■ **Records for the exercise**:
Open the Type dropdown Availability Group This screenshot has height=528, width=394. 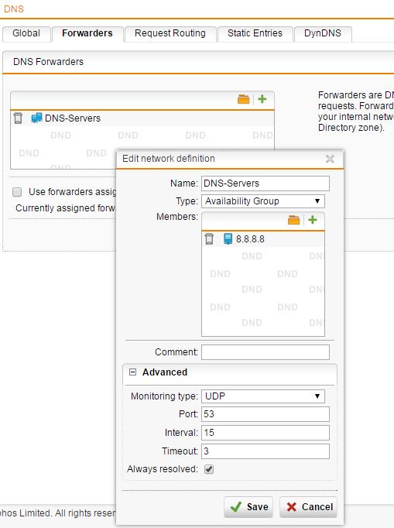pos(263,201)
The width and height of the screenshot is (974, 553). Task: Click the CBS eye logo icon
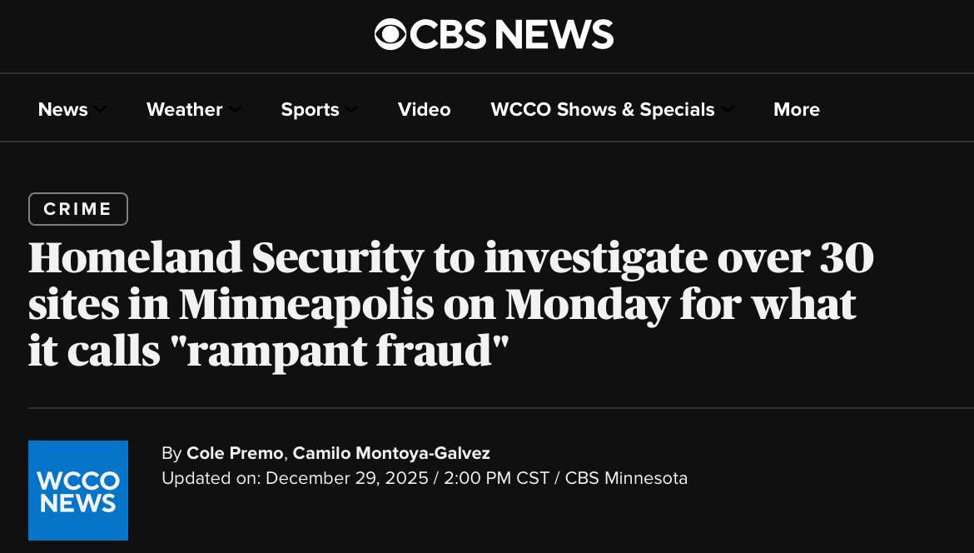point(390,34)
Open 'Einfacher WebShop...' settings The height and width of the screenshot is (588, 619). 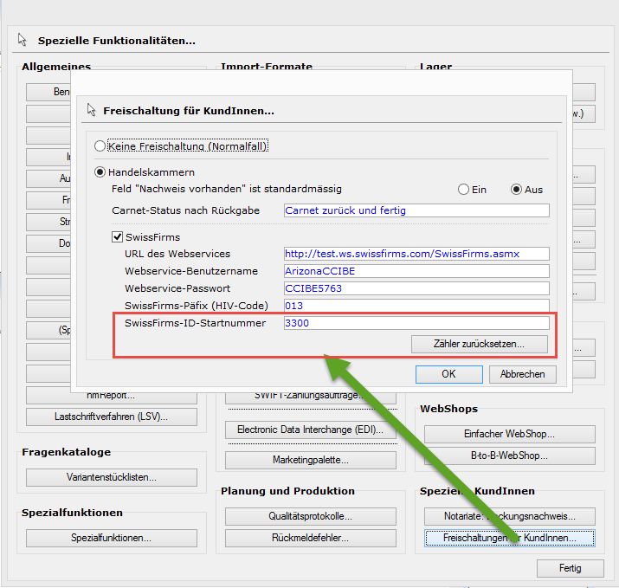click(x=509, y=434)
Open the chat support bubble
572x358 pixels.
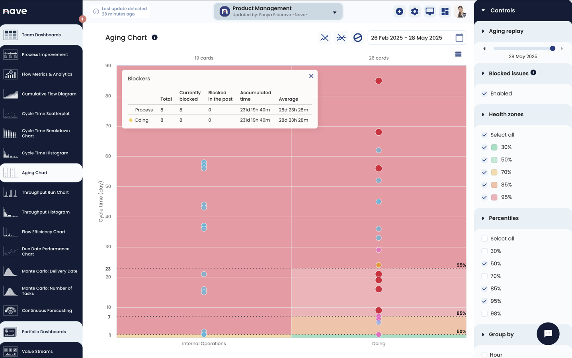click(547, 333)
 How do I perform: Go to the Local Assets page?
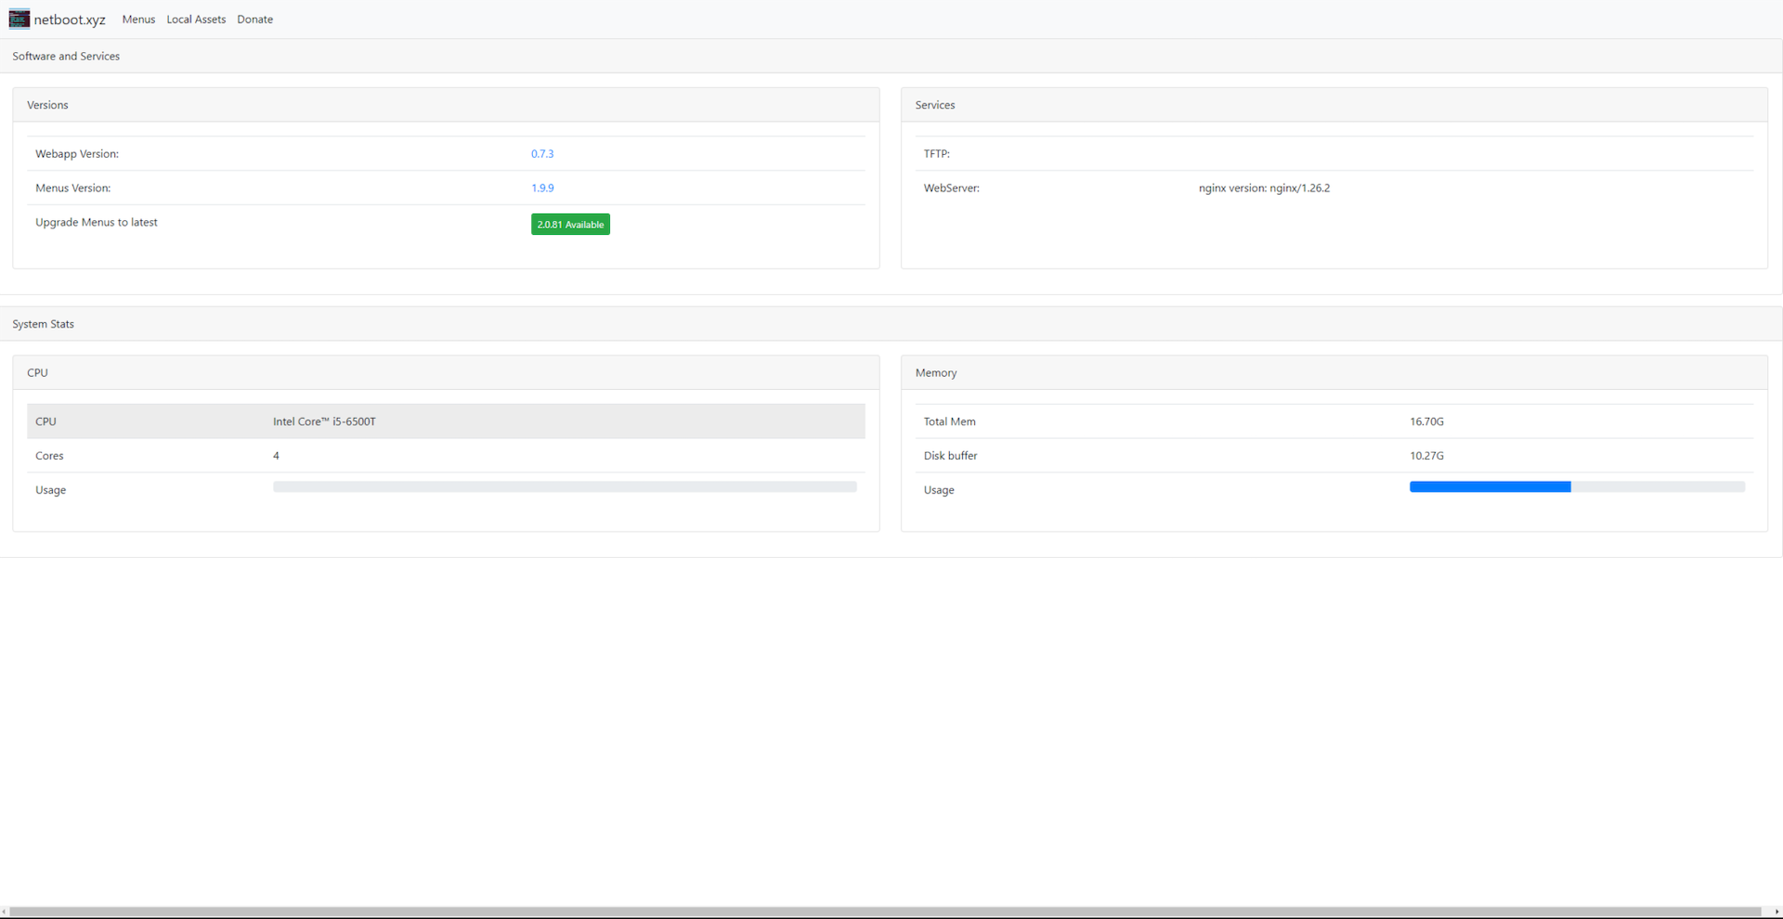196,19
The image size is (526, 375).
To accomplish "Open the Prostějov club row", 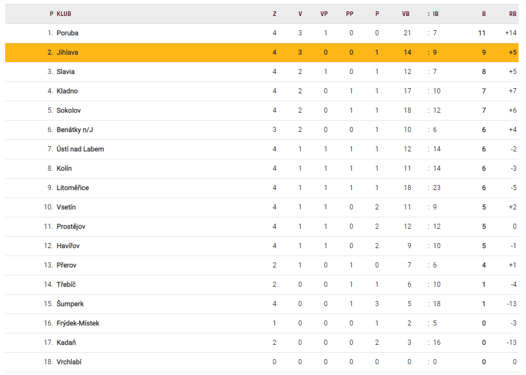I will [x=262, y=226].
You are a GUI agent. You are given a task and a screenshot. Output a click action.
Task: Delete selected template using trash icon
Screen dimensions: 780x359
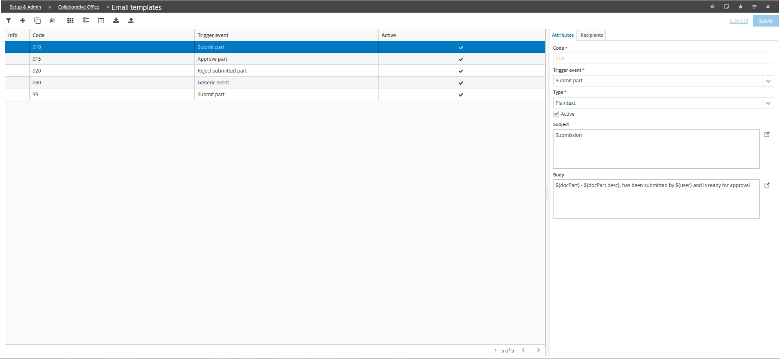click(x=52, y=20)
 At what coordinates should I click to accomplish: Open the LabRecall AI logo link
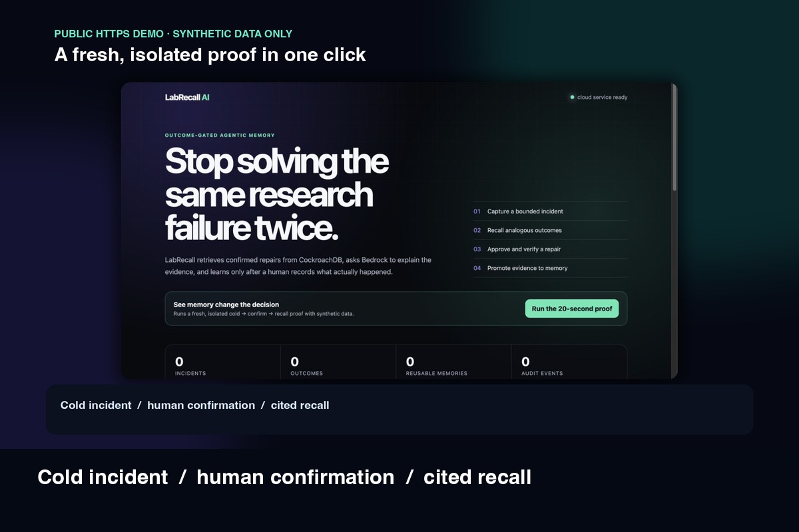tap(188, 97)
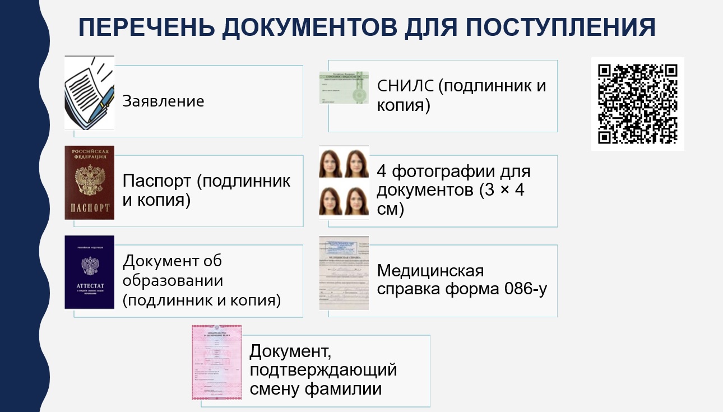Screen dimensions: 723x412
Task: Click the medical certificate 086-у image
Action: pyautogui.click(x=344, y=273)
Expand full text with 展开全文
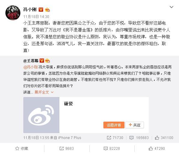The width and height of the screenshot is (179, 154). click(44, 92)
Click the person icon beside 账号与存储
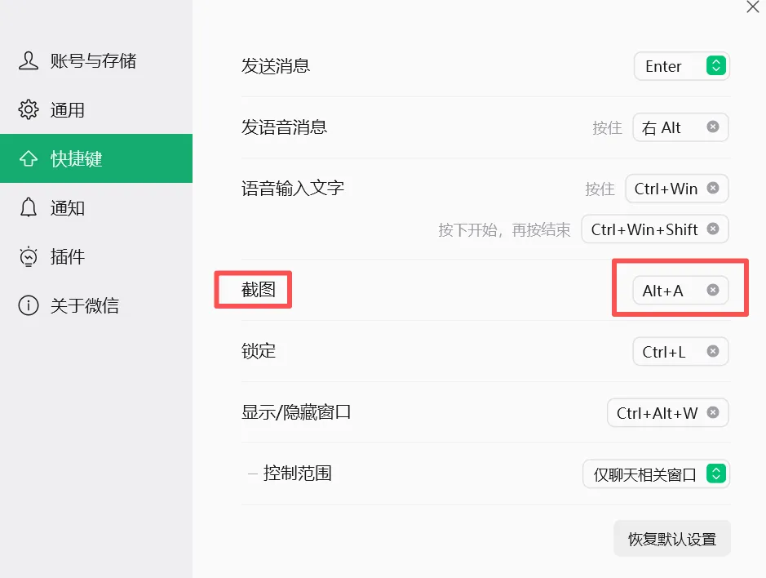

■ **Assignment**: Nothing but the lines from the line containing "You are a GUI" through the end of the data, both ends included, is to be reproduced, exactly as written and without the pictures.

■ **Result below**:
You are a GUI agent. You are given a task and a screenshot. Output a click action.
Task: Delete selected template using trash icon
Screen dimensions: 780x359
click(x=52, y=20)
 At what coordinates should I click to accomplish: Open the LabRecall AI logo link
tap(188, 97)
Screen dimensions: 723x412
Task: Click the medical certificate 086-у image
Action: pyautogui.click(x=344, y=273)
Expand full text with 展开全文
The width and height of the screenshot is (179, 154). click(44, 92)
Click the person icon beside 账号与存储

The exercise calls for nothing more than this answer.